En bons spectateurs on avait déjà compris ce qui se tramait, on avait la médiation des caméras du film
Fabelmans pour observer les rapports entre la famille et cet "oncle" adoptif, tandis que, collés à la vie, ses rites et ses dénis, les personnages ne voient pas ce qu'ils ont sous le nez.
Pour un Spielberg maitre du spectacle réglé, il y a là un retour impressionnant au côté pile du cinéma, côté Lumière, la caméra enregistreuse et découvreuse du réel, et à ce leitmotiv de Marker dans
Le Fond de l'air est rouge : on ne sait jamais ce qu'on filme. Les home movies eux-mêmes évoquent un Spielberg apprenti-cinéaste en Mekas qui s'ignore, obsevant de "brief glimpses of beauty" via super 8. Évidemment Sam expurge le film projeté à sa famille des "glimpses of truth" et les met littéralement au placard. L'invitation du cinéaste à venir y voir et permettre le retour du refoulé de tout son cinéma est décisive, ça ne se réduit pas à l'anecdote et aux démêlés avec un trauma puéril comme GTO le reproche au film en page 1, c'est Spielberg "année zéro" qui s'incline devant la puissance première du cinéma, conjurée à coup d'aliens et dinosaures : le tête-à-tête entre l'œil de la caméra et le réel ; et tout comme la séquence climax, un regard mature sur ces rapports puérils qui ont nourri son cinéma. Et ça ne tient même pas de la confession, mais de la tranquille lucidité de vieux classique.

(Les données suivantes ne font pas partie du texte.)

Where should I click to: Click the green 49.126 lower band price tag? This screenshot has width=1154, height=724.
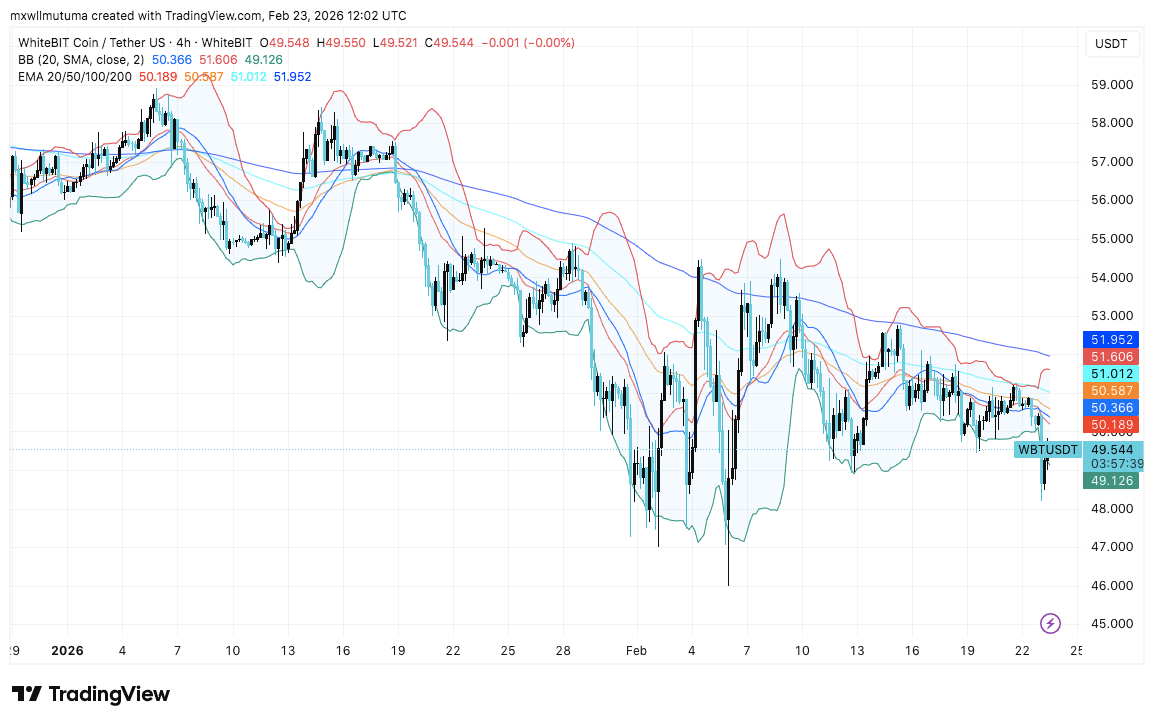pyautogui.click(x=1112, y=481)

Les suites de la séquence de montage ne vont pas sans quelques pesanteurs, j'ai pu regretter pendant la séance que ce secret devienne de façon un peu appuyée un des "sujets" de l'histoire plutôt que laisser le choc d'une découverte proprement cinématographique infuser. Mais peu importe, au conjurateur Spielberg il fallait au moins ce retour sur soi pour oser un film qui soit son propre documentaire, mais alors qui devient le documentaire de toute ses films, des plus sadiques aux plus pompiers via la projection du film de promo.

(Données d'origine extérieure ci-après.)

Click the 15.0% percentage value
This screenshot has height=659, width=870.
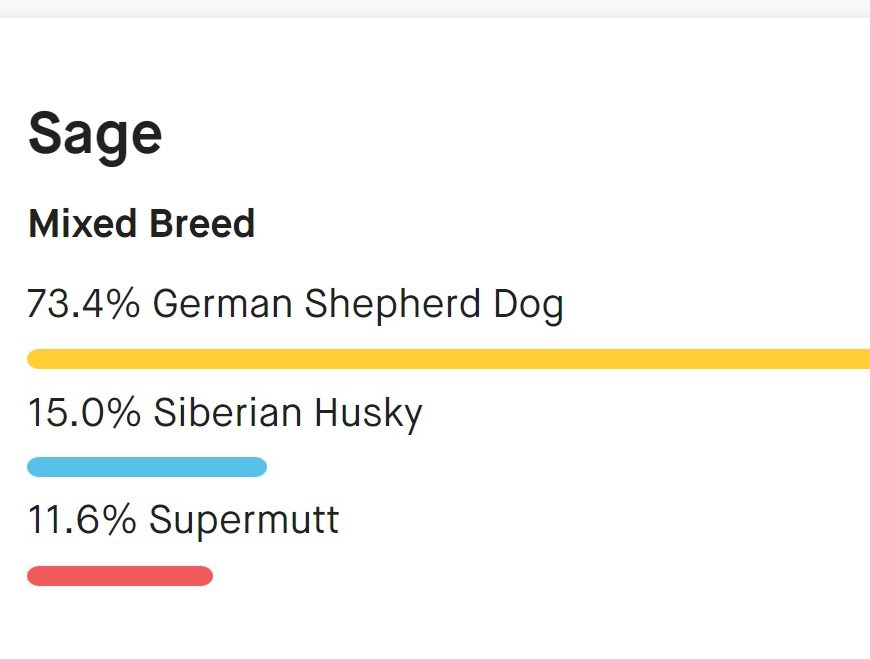pos(84,413)
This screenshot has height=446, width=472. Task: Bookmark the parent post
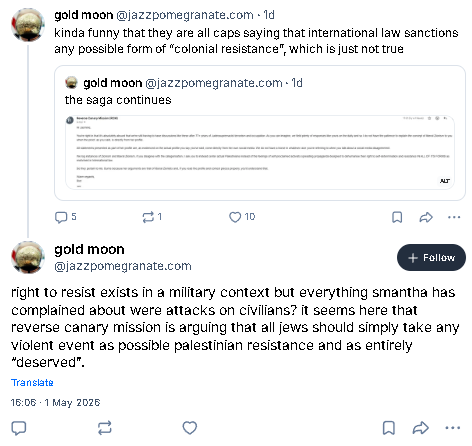(x=397, y=217)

Mais il n y’a retour du refoulé que si il y’a refoulement, or, là on se tient sur un chemin qui est, précisément, dépourvu de sentiments ambivalents, négatifs, inavouables, ou comme El Dadal le dit, en pleine expiation. Pas de vengeance ni de dilemme (savoir prétendument secret que Sammy s’empresse de montrer en secret à maman). Tout y est lisible, rien de caché, écrit à même la pellicule, car ce désir de la mère pour autrui, cet amour secret pour l’oncle est visible. Pas de zone d’ombre précisément, où la question de celui qui regarde, de Sammy à Steven, position du réalisateur, est interrogé, notamment de ce désir interdit, œdipien, pour la mère. On se trouve en région largement déminée, faisant appel à l’imagination, et au cinéma révèle quelques vérités, mais surtout exalte.